At the same time, on Turkish territory, a similar Patriot missile system has been deployed. Now the Americans are saying that they will deploy the Patriot system in Jordan as well, and we have data on this. How can we understand this? They are criticizing us regarding a contract that has yet to be implemented, while their missiles are actively being deployed. These missiles are now on the ground.
Al-Hayat: Has Russia started to send missiles to Syria?
Bogdanov: This is a political decision that can only be issued by the supreme command.
Al-Hayat: You criticize the West's decision to lift the ban on arming the opposition, yet here you are continuing to supply weapons to the regime. Why have you not agreed on a Security Council resolution to ban sending weapons to all Syrian parties?

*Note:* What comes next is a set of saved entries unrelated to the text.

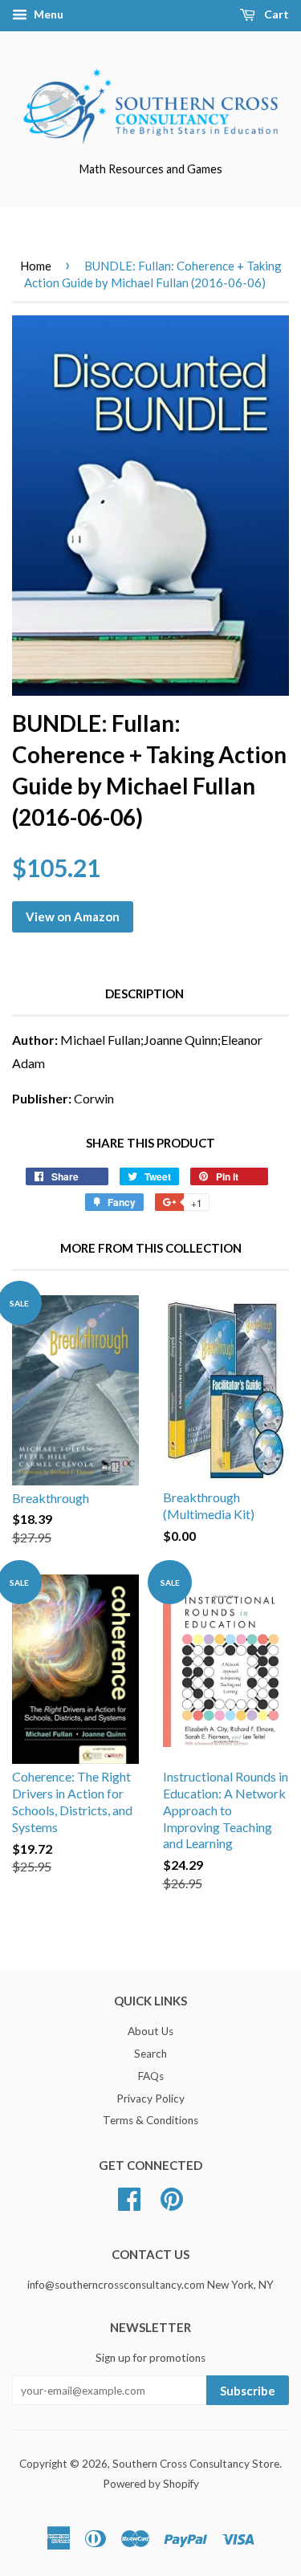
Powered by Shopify (151, 2483)
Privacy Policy (150, 2098)
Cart (275, 14)
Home (35, 265)
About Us (150, 2031)
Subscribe (247, 2390)
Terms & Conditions (150, 2120)
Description (144, 993)
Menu (47, 14)
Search (150, 2053)
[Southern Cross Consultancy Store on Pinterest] (172, 2197)
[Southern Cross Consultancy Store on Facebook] (129, 2197)
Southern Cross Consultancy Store (195, 2463)
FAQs (151, 2076)
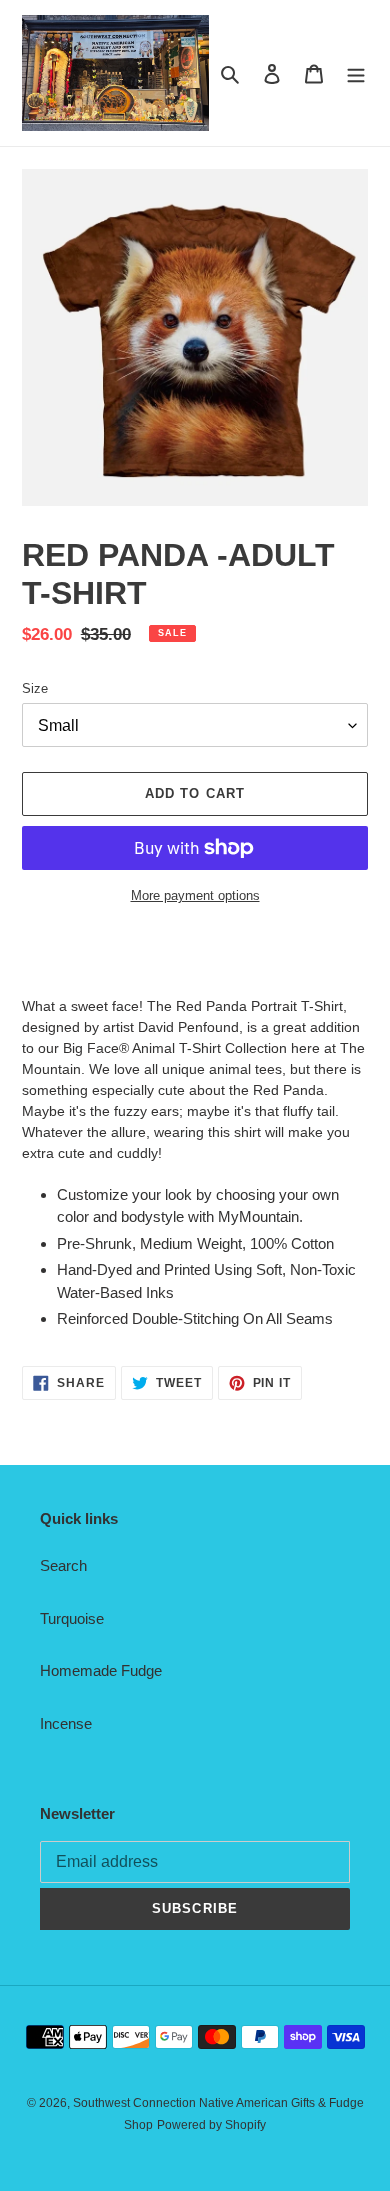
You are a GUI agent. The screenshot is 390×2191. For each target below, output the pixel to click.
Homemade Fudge (101, 1670)
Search (63, 1565)
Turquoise (72, 1618)
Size (35, 688)
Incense (66, 1723)
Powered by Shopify (211, 2125)
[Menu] (356, 73)
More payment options (195, 895)
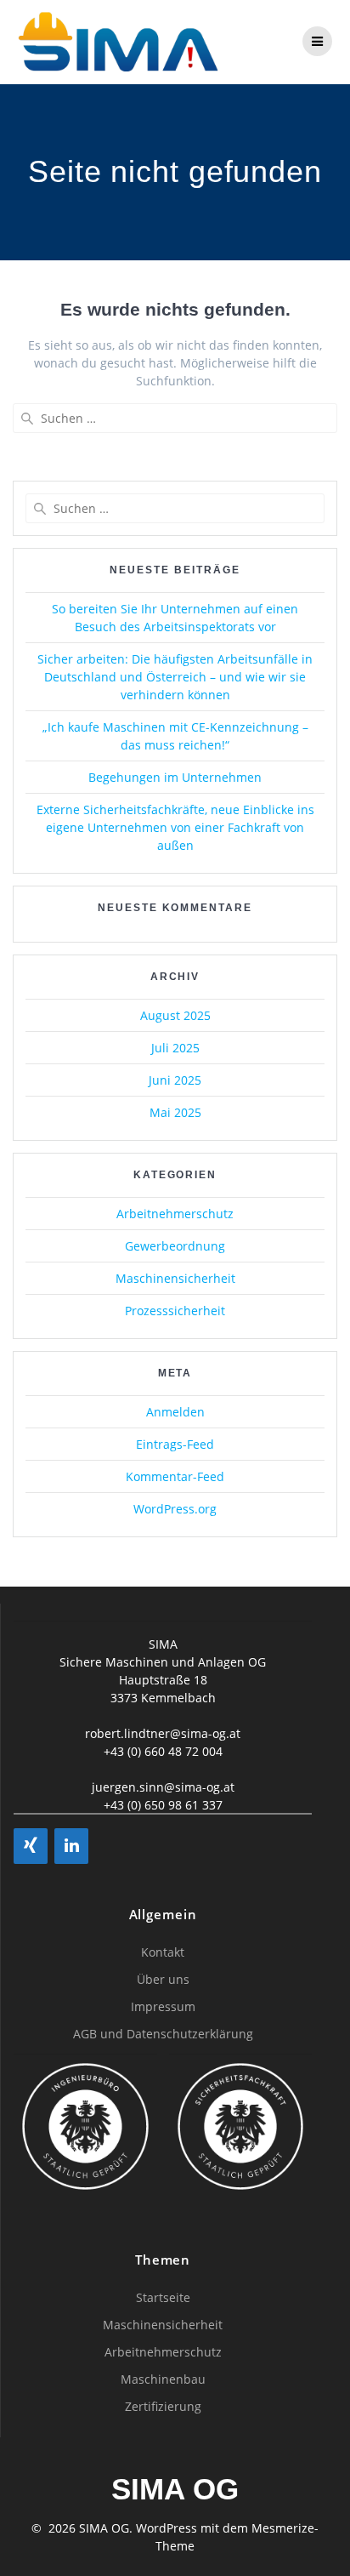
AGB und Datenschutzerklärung (163, 2034)
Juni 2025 (175, 1080)
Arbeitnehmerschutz (175, 1213)
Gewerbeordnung (175, 1246)
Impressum (163, 2006)
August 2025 (175, 1015)
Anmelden (175, 1412)
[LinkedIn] (71, 1846)
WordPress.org (175, 1509)
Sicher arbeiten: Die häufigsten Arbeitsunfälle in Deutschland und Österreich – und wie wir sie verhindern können (175, 677)
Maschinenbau (163, 2379)
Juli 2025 (175, 1048)
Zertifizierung (163, 2406)
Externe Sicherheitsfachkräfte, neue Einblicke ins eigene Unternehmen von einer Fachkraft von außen (175, 827)
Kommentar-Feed (175, 1476)
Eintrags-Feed (175, 1444)
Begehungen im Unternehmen (175, 777)
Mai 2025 (175, 1112)
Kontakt (162, 1952)
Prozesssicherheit (175, 1310)
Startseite (163, 2297)
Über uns (163, 1979)
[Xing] (31, 1846)
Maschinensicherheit (175, 1278)
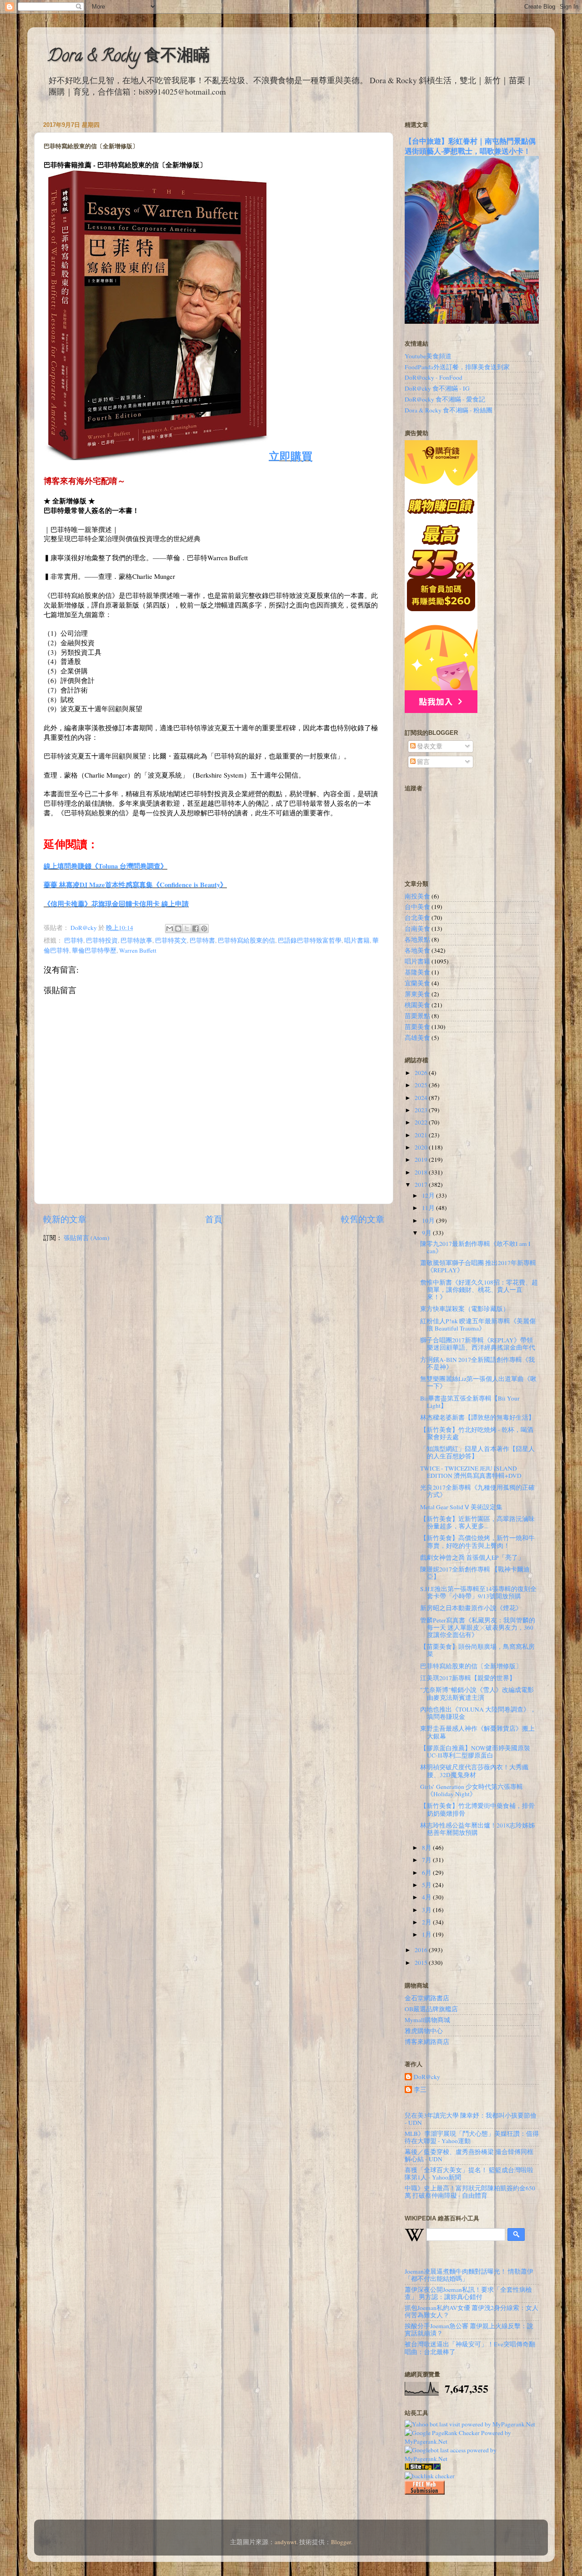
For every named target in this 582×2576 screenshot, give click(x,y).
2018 (422, 1172)
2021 (422, 1135)
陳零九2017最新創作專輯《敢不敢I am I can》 (475, 1247)
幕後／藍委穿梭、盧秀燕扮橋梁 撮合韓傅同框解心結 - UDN (469, 2155)
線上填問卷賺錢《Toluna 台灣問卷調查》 (105, 866)
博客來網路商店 (427, 2042)
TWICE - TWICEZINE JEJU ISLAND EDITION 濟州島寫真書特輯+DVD (471, 1472)
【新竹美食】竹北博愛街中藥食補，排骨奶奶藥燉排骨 (477, 1809)
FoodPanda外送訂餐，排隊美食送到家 (457, 367)
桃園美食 (417, 1005)
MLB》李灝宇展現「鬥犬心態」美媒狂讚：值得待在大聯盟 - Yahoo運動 (472, 2137)
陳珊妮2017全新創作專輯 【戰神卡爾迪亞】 (475, 1573)
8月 (427, 1847)
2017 (422, 1184)
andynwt (285, 2542)
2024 (422, 1098)
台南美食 (417, 928)
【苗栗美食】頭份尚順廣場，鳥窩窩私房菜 (477, 1650)
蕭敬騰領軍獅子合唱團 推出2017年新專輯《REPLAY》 (478, 1266)
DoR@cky (427, 2077)
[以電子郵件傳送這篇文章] (169, 928)
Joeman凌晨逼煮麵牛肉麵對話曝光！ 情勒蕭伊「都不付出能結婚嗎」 (469, 2275)
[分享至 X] (186, 928)
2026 (422, 1073)
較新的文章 (64, 1219)
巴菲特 (73, 940)
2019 (422, 1159)
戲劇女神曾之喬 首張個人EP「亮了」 (472, 1557)
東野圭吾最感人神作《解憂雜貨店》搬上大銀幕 (477, 1732)
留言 (423, 762)
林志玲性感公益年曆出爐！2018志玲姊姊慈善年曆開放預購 (477, 1829)
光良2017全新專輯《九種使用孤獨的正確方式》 (477, 1491)
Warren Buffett (137, 950)
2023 (422, 1110)
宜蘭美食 (417, 983)
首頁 (213, 1219)
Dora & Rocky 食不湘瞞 (129, 57)
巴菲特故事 (136, 940)
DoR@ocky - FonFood (433, 377)
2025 (422, 1085)
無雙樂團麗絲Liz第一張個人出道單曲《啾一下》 (478, 1382)
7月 (427, 1860)
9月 (427, 1233)
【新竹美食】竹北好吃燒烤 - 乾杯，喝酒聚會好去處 (476, 1433)
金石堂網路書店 (427, 1998)
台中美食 (417, 907)
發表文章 (429, 746)
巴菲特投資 (102, 940)
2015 (422, 1962)
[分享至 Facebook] (195, 928)
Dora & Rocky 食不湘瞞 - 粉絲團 (448, 410)
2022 (422, 1122)
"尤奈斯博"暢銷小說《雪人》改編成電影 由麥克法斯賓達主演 (477, 1693)
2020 (422, 1147)
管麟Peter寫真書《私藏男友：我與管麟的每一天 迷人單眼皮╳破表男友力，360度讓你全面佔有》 (477, 1627)
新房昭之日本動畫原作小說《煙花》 (471, 1608)
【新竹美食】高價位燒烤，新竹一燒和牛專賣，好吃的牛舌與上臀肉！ (477, 1541)
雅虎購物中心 (424, 2031)
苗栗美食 (417, 1027)
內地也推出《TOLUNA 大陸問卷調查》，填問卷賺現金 (478, 1713)
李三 (420, 2090)
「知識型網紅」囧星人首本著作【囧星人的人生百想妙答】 (477, 1452)
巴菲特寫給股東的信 (246, 940)
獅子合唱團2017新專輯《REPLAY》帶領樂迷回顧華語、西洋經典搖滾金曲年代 (477, 1343)
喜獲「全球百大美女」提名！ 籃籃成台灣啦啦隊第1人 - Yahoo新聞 (469, 2173)
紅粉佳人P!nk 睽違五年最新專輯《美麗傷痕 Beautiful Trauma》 (478, 1324)
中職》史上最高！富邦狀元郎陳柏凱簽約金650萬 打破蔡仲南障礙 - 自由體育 (470, 2191)
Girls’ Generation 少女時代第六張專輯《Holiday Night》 (471, 1790)
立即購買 (290, 456)
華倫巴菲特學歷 (94, 950)
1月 (427, 1934)
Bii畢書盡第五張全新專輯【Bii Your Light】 (470, 1402)
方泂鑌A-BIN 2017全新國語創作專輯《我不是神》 (477, 1363)
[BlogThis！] (178, 928)
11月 (429, 1208)
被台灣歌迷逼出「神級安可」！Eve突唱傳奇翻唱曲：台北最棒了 (470, 2347)
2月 (427, 1922)
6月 (427, 1872)
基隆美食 (417, 972)
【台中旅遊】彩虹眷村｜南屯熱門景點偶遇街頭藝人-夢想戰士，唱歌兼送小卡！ (470, 146)
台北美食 (417, 918)
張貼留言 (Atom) (87, 1238)
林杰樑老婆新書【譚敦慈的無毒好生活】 (477, 1417)
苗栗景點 (417, 1016)
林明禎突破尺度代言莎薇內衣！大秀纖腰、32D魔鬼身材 (474, 1770)
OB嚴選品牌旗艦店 (431, 2009)
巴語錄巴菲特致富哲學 (309, 940)
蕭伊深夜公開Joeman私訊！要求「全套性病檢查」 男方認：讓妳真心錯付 (468, 2293)
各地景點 (417, 939)
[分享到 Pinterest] (204, 928)
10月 (429, 1220)
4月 (427, 1897)
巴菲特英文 (171, 940)
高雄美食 (417, 1038)
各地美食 (417, 950)
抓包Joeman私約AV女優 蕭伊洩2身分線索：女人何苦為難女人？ (471, 2311)
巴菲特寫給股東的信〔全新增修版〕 (471, 1666)
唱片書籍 (357, 940)
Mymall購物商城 (427, 2020)
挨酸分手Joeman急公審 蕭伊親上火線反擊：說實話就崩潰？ (469, 2329)
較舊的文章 (362, 1219)
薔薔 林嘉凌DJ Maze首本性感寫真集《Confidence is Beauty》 (135, 884)
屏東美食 (417, 994)
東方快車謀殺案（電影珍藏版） (464, 1309)
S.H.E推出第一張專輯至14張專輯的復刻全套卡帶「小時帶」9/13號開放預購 (478, 1592)
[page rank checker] (430, 2476)
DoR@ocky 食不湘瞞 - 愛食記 (445, 399)
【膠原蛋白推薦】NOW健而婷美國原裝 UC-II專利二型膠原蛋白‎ (475, 1751)
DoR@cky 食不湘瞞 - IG (437, 388)
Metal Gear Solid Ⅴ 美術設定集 (461, 1507)
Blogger (341, 2542)
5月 (427, 1885)
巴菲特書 (202, 940)
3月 (427, 1910)
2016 (422, 1950)
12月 (429, 1195)
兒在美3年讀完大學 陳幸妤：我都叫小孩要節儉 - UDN (471, 2119)
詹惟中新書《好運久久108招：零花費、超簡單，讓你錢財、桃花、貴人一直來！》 (479, 1289)
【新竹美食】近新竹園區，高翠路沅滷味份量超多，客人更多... (477, 1522)
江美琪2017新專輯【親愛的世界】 (468, 1678)
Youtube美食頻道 (428, 356)
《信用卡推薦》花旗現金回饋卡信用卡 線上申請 (116, 904)
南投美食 (417, 896)
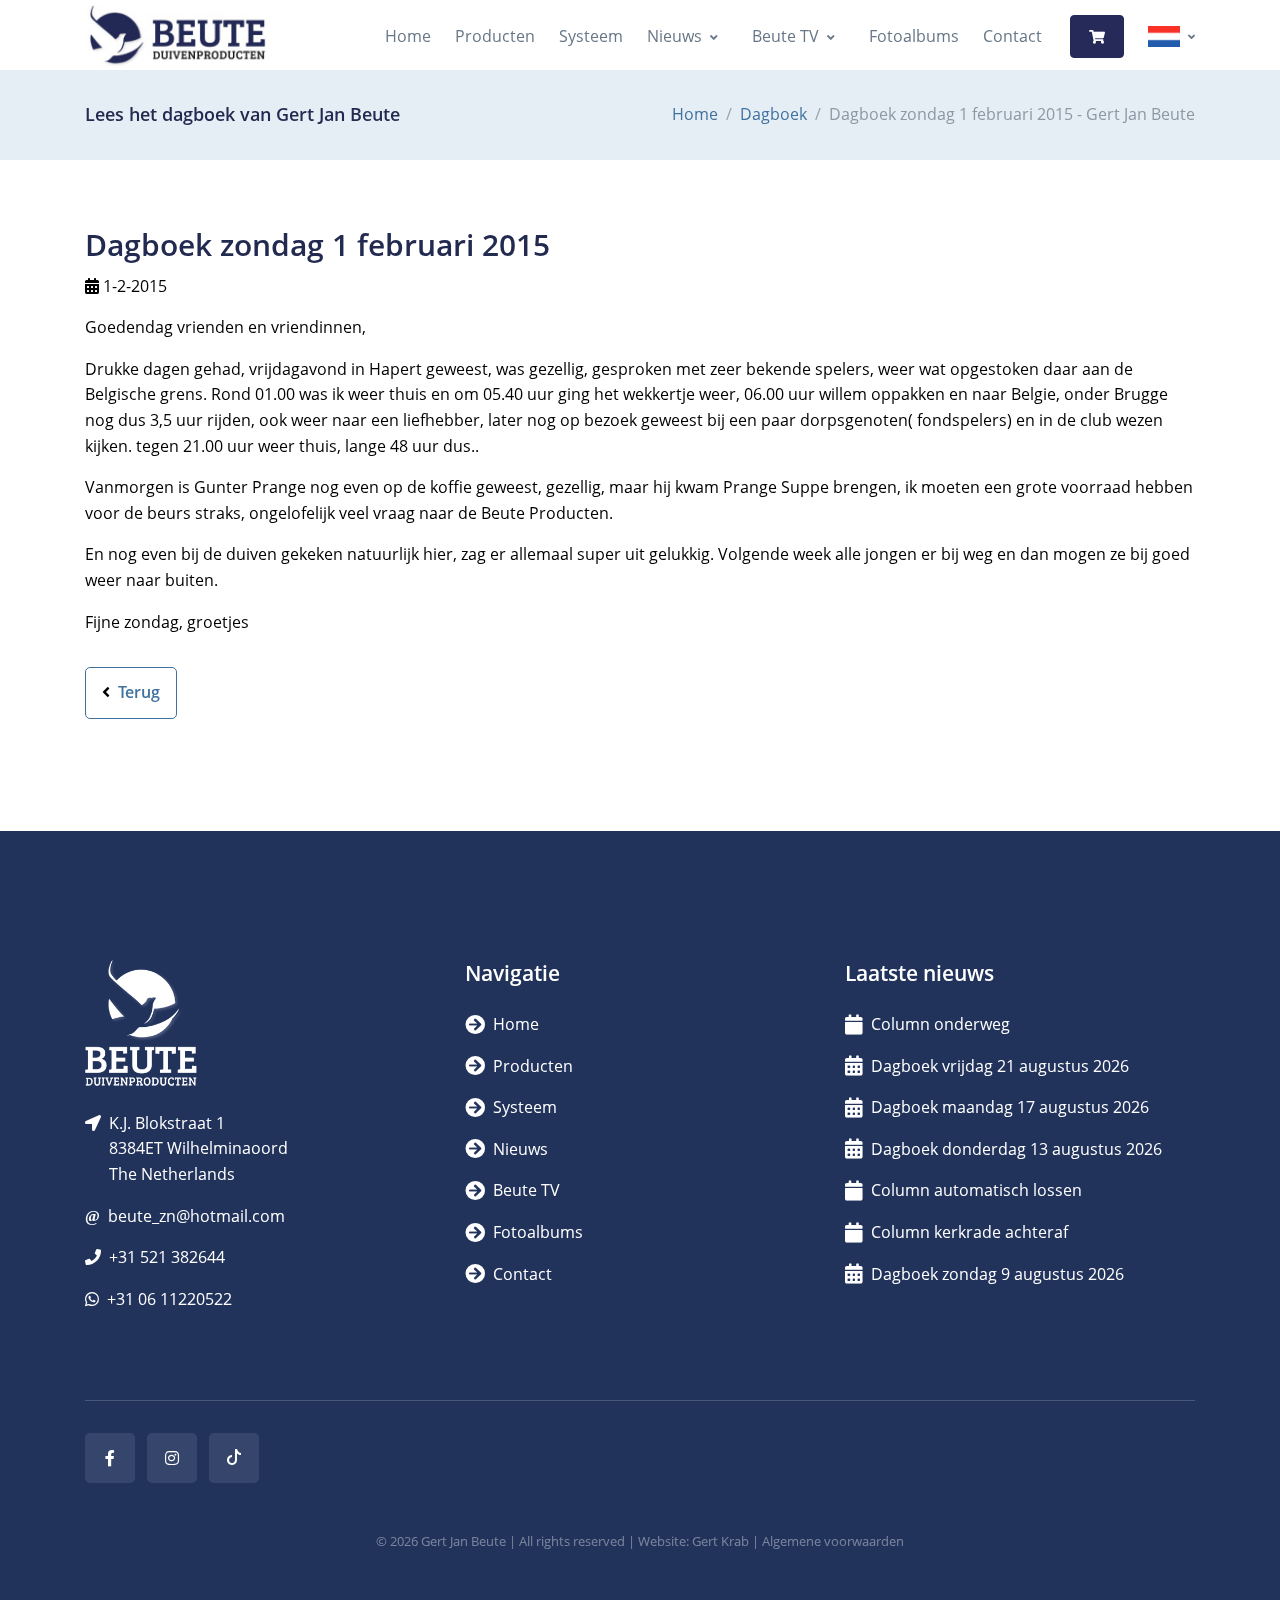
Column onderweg (940, 1024)
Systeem (591, 36)
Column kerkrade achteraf (969, 1232)
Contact (1012, 36)
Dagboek (773, 114)
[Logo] (177, 36)
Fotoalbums (914, 36)
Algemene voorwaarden (833, 1541)
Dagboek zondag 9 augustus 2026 (997, 1274)
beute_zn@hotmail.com (196, 1216)
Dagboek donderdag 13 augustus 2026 (1016, 1149)
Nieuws (674, 36)
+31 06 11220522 (169, 1299)
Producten (495, 36)
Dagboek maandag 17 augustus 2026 (1010, 1107)
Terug (137, 692)
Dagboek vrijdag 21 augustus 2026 (1000, 1066)
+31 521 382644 (167, 1257)
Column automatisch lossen (976, 1190)
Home (408, 36)
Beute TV (785, 36)
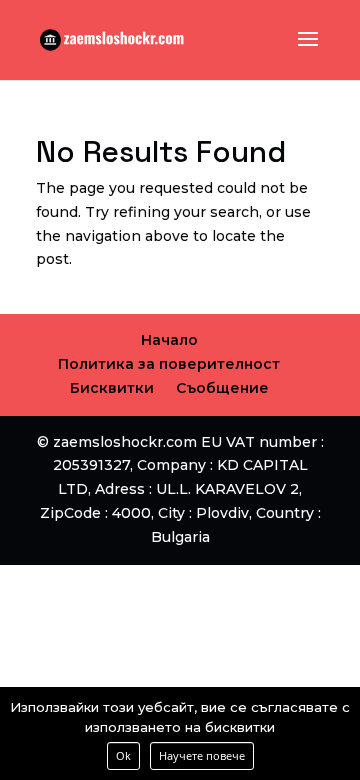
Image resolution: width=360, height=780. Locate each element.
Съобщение (222, 388)
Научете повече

Bogdanov: We had a bad experience in this regard. I will remind you of a historical example. What happened in Libya? The UN Security Council adopted a resolution to ban armament. On this basis, Russia decided to stop all kinds of military cooperation with Libya. We withdrew all military experts and stopped all military exports.
At the same time, our French and Arab partners publicly spoke about continuing to supply weapons to the opposition in Benghazi. They parachuted in weapons and then sent experts. Thus, they disrespected common agreements and decisions.
Now, regarding the situation in Syria, we have declared that we are ready to stop all kinds of armament to all parties — this was an issue that President Vladimir Putin discussed with French President Francois Hollande. The question, however, is how can we monitor the implementation of such an agreement? With regard to the Syrian government, this is easy. But how will we monitor the performance and activity of opposition parties and groups?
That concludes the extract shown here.